If coral reefs are the rainforests of the seas, then the Coral Triangle is the underwater equivalent of the Amazon. This is a bioregion that’s half the size of the United States, passes through six countries (the Philippines, Indonesia, Malaysia, Papua New Guinea Solomon Islands and East Timor), and harbours more marine species than anywhere else on the planet. There are single reefs in the Coral Triangle that contain more species than the entire Caribbean. When it comes to abundance and sheer scale, nowhere else comes close to the Coral Triangle.

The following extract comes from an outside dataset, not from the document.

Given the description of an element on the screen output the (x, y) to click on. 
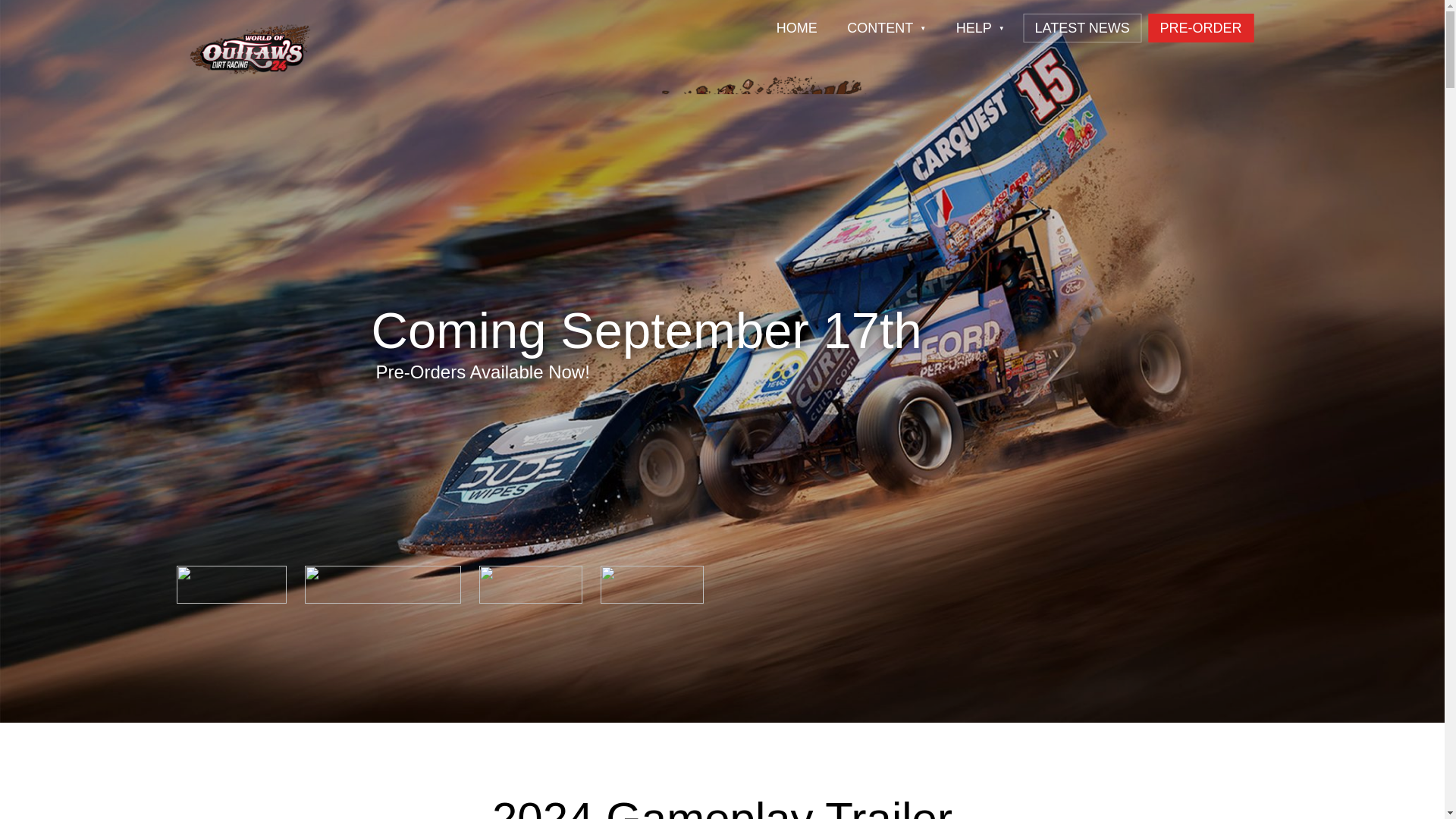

The First World Conservation Province – West Papua
The Indonesian province of West Papua has just been declared a Conservation Province, a first for both Indonesia and the rest of the world. The new designation is important both symbolically and in ensuring the future health of the province’s astonishing ecosystems. Besides its rainforests, West Papua is the world’s epicentre of marine biodiversity, boasting more species than anywhere else on the planet.
As forest fires rage in Sumatra in the midst of the worst El Nino weather event on record, this example of local government taking action in partnership with local communities and international NGOs shows that real, inclusive action is possible and that it can reach the legislative level.
The declaration was signed on Monday by West Papua governor Abraham Ataruri in Manokwari, the provincial capital, with Indonesia’s minister for Home Affairs, Tjahjo Kumolo in attendance. “This declaration will help us maintain and manage our natural resources wisely and continuously so that future generations can enjoy them,” said Ataruro. The new bylaw designating West Papua a Conservation Province falls under the jurisdiction of Indonesia’s Ministry for Forestry & the Environment.
Supported by Conservation International (CI), Worldwide Fund for Nature (WWF) and The Nature Conservancy (TNC), the local government in West Papua has set up a working group representing a range of civil and political bodies to ensure that the new legislation translates into meaningful action on the ground. They are now drawing up regional bills known as Ranperdasus.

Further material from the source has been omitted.